Data supplied
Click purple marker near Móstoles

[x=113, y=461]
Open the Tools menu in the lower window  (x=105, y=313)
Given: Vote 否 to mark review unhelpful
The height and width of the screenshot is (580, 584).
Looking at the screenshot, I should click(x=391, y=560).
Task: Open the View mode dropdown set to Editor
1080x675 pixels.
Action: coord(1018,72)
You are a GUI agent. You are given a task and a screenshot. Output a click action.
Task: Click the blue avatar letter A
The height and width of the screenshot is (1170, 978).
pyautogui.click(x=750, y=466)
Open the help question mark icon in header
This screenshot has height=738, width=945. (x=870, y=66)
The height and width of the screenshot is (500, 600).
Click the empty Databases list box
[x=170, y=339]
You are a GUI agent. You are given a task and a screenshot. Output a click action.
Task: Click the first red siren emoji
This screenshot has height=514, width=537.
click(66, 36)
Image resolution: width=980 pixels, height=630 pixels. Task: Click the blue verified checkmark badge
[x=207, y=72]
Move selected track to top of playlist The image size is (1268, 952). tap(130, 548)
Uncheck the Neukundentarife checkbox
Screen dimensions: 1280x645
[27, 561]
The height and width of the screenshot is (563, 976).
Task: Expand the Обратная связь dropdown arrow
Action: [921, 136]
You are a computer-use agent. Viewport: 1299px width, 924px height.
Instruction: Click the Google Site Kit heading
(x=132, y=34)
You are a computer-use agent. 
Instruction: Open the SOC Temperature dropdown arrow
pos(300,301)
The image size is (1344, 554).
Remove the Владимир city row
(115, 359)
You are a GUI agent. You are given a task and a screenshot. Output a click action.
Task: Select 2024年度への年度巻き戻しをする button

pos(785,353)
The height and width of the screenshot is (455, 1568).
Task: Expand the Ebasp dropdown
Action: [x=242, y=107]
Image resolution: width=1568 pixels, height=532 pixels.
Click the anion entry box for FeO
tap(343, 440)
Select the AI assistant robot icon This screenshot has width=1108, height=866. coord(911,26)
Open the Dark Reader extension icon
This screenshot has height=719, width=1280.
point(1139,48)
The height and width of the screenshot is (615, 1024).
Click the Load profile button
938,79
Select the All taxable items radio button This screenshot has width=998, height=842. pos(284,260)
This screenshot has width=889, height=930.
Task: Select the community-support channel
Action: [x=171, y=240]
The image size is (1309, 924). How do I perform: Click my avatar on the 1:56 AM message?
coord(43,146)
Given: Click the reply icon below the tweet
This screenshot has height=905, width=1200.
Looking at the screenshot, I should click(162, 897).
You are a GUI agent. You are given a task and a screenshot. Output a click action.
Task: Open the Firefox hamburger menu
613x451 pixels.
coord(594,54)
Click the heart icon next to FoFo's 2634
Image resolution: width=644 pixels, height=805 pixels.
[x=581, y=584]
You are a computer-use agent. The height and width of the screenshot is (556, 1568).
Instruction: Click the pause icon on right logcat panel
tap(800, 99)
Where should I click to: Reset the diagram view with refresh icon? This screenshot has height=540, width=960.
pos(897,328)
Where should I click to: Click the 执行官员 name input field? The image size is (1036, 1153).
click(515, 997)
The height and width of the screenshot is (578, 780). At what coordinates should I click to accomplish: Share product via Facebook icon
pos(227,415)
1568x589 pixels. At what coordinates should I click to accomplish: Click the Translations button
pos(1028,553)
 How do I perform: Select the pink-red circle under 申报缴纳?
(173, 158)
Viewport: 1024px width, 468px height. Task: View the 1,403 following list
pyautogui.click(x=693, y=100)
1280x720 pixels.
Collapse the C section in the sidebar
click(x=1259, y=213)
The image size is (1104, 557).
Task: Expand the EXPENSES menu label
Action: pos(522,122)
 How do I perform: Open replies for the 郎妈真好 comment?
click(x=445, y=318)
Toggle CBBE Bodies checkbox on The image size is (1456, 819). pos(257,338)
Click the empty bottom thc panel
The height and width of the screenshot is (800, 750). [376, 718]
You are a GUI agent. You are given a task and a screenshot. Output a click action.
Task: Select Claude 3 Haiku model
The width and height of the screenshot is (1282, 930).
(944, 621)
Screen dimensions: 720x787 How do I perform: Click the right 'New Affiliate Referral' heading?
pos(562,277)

Task objective
Track down all lines above with the string "checkbox" and copy them.

Reply to the exercise
Uncheck the Neukundentarife checkbox
Toggle CBBE Bodies checkbox on The image size is (1456, 819). pos(257,338)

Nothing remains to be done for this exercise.